[抜粋本文]

---

いつもすれ違いざま、匂いを嗅ぎ合って挨拶している二匹だもの。
玉音ちゃんは女の子だけど、ご飯を巡る二匹の関係は、いわば紳士協定みたいなものなのではないだろうか。
だが――。
水面下で暗躍する猫山一家を警戒して地元の商店街が設置した防犯カメラは、全く違う映像を残していた。
これを、路地裏の恐喝と呼ばずに何と呼ぶ。
(全く気付かない気のいい男)
追記。先日、yuuさんから「幸くん」の訃報を受け取った。
私は、彼の保護当初と、ここには書かなかったが六月にももう一度、彼に会っている。
yuuさんのブログにも何度か登場したのでご存知の方もいらっしゃるかとは思うが、彼は結局、yuuさんの自宅で過ごしていた。聞くところによれば、当初、サテライトの猫たちと一緒に生活していたものの、ボラさんの一人が「人生諦めたような顔してる」と、彼を自宅の方に移してくれるようyuuさんに頼み、以来、yuuさんの自宅猫になったらしい。

---

[データ抜粋]
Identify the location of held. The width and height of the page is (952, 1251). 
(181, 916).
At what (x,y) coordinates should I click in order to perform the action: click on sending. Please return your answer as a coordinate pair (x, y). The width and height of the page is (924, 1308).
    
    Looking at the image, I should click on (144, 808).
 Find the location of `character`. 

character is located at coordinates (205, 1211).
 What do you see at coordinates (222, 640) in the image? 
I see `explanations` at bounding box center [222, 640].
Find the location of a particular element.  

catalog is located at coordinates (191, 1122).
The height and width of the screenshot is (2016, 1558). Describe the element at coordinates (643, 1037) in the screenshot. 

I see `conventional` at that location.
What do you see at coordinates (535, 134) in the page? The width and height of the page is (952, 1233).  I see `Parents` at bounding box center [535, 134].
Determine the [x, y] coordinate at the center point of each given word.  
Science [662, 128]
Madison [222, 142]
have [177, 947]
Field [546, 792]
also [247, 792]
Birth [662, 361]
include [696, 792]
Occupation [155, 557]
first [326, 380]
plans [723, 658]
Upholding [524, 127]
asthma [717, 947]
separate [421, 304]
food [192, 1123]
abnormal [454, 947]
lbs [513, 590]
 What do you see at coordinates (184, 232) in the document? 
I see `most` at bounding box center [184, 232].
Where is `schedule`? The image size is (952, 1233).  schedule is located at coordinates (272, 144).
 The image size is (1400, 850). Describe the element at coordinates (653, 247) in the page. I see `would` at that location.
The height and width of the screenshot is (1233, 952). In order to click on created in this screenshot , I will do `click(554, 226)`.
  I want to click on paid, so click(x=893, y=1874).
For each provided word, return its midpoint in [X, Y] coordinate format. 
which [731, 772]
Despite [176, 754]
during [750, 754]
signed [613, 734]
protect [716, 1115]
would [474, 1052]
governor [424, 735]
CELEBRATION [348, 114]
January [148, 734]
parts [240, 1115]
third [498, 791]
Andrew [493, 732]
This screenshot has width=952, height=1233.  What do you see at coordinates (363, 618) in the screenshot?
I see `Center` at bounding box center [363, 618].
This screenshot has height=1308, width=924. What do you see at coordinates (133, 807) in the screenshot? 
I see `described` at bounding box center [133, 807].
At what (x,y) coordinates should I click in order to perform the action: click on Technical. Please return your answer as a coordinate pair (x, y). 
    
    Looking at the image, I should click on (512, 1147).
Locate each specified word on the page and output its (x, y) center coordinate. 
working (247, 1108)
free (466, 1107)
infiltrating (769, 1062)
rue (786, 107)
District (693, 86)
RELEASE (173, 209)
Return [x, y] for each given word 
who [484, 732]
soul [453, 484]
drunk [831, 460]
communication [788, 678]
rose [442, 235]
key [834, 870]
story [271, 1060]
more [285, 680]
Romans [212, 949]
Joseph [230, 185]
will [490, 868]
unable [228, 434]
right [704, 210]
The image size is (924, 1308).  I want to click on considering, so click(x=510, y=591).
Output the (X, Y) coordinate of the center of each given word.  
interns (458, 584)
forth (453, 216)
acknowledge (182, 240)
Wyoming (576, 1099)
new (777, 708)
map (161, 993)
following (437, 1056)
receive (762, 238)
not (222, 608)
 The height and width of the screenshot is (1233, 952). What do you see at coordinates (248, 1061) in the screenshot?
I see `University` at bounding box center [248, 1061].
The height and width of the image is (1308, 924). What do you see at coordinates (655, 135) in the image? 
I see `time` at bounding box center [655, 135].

---

[挑戦課題 1]
次の(a)〜(c)が猫についての文章の内容と合うかどうかを判定すること。それぞれ「はい」か「いいえ」で答え、判定の決め手となる本文の語句をそのまま引用すること。(a) 防犯カメラは地元の商店街が設置したものである。(b) 玉音ちゃんは男の子である。(c) 幸くんは最後までサテライトの猫たちと一緒に暮らしていた。
[挑戦課題 2]
猫についての文章を、止まったところから再び書き進めること。
この一覧は、ここでの作業には関わらない。

[解答例 1]
(a) はい。「地元の商店街が設置した防犯カメラ」
(b) いいえ。「玉音ちゃんは女の子だけど」
(c) いいえ。「彼は結局、yuuさんの自宅で過ごしていた」

[解答例 2]
ある友人は彼について、高齢の飼い主が亡くなるか施設に入るかして、困った親族が捨てたのではないかと推測していた。もし、そうだったら、彼はもしかしたら、天国で、大好きな飼い主と再会したかもしれない。
彼は一体、何歳だったのだろう。
ただ優しく大人しく、気付けば傍にいるような猫。他の猫たちとも自然に馴染んでいたと聞く。そんな幸じぃじの冥福を、祈ってやまない。